A generation of high-energy physicists came of age studying and testing the Standard Model of particle physics, a theory devised in the
1970s that has withstood all experimental challenges. One final piece is missing, though, and it is one without which the whole model
could fall. Without the Higgs boson, physicists cannot explain how other particles have mass. The Higgs itself has mass, and going by
exclusion, researchers from the LHC and from its predecessor particle colliders were able narrow down the range of its value to between
115 and 140 giga–electron volts, or GeV. (One GeV is roughly the mass of a hydrogen atom.)
Together, the LHC detectors have now reduced the allowed range further: Tonelli said that according to CMS data its mass cannot be
greater than 127 GeV. That was not for lack of data—in fact, quite the opposite. "We were not able to exclude the range below 127 GeV
because of excesses," or more of certain particle by-products than would be expected in the absence of the Higgs, he remarked during
his seminar talk—which was an understated way of saying that the CMS experiment had actually seen hints of a Higgs existing and
having a mass of 124 GeV or so. ATLAS saw excesses in a similar range of energies, although the graphs did not quite line up—the
ATLAS data favor a Higgs around 126 GeV.
Not everyone is impressed with the new findings. The data are
"unconvincing," says Matt Strassler, a theoretical physicist at Rutgers University who was visiting CERN for the occasion. "I was a little
disappointed," he adds, that the results did not live up to the expectations and the rumors—some called it a "Higgsteria"—that had
circulated in the run-up to the announcement. On the other hand, he grants, no one expected to have a discovery at this stage—the
experiments have not yet amassed enough data.

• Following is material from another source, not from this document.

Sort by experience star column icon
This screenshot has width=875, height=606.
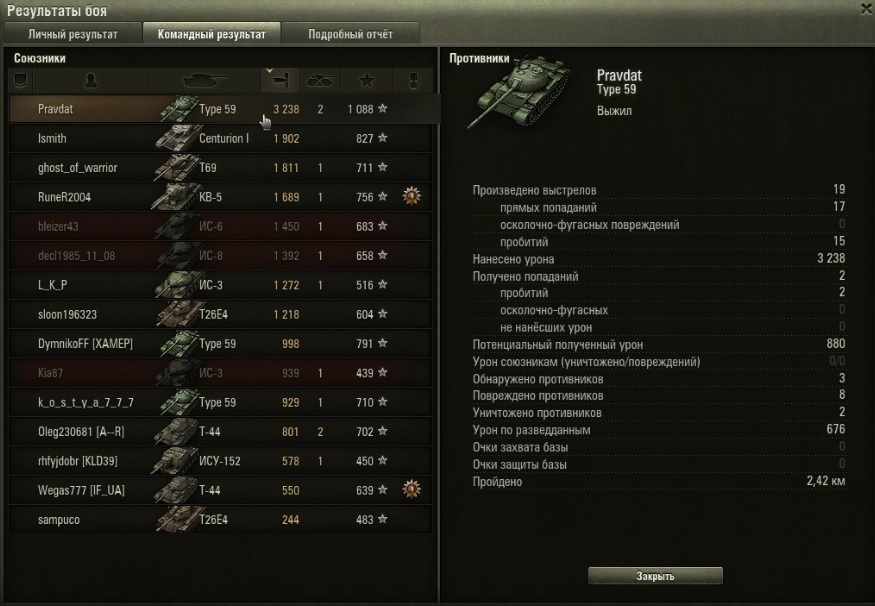[x=366, y=81]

Vivek Sharma, Higgs search coordinator at the CMS collaboration, agrees that the two experiments have a small discrepancy on what
the supposed Higgs mass would be, and that tantalizing hints of new physics from other experiments have often turned out to be
statistical anomalies. "People should curb their enthusiasm," he cautions.
Joe Lykken, a theoretical physicist at Fermi National Accelerator Laboratory in Batavia, Ill., who is a member of the CMS collaboration,
is more optimistic about the discrepancy. "Even though we are only seeing hints of the Higgs boson, it is encouraging that the ATLAS
and CMS hints seem to be consistent with each other," he says.

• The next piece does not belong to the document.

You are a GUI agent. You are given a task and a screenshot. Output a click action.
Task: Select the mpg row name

A Higgs with a mass of 125 GeV would fit with a hypothesized extension of the Standard Model called supersymmetry, which posits that
every known particle has a heavier, as-yet-undiscovered partner. "The low-mass Higgs is not so bad for supersymmetry, to say it
diplomatically," CERN's Heuer said.
The LHC first fired up in September 2008, but within a week it was crippled by a serious accident that put it out of order for more than
a year. "It was a big setback," says Lyn Evans, a CERN accelerator physicist who oversaw the construction and commissioning of the
LHC from 1994 until his retirement a year ago. After repairs, however, the machine restarted in 2009 and has delivered more collisions
than predicted, enabling the ATLAS and CMS collaborations to amass data five times faster than expected.
As recently as a year ago, one would not have thought that the LHC would make so much progress in its Higgs search by the end of 2011,
observes Dmitri Denisov, spokesperson for the DZero experiment, one of the detectors at Fermilab's recently retired Tevatron collider.
"It performed better than anyone expected," Denisov says.
If the Higgs really exists, it will answer the long-standing question of how matter gets its mass. It will also reveal the nature of the
connection between two fundamental forces, the weak nuclear force and the electromagnetic force—a relationship termed the
electroweak interaction. The two forces were unified for the first instants of our universe, but now they behave differently. Weinberg
says the new results suggest that "it should be possible to reach a definite decision about whether this is the particle associated with the
breakdown of the symmetries of the electroweak theory. I'll bet that it is."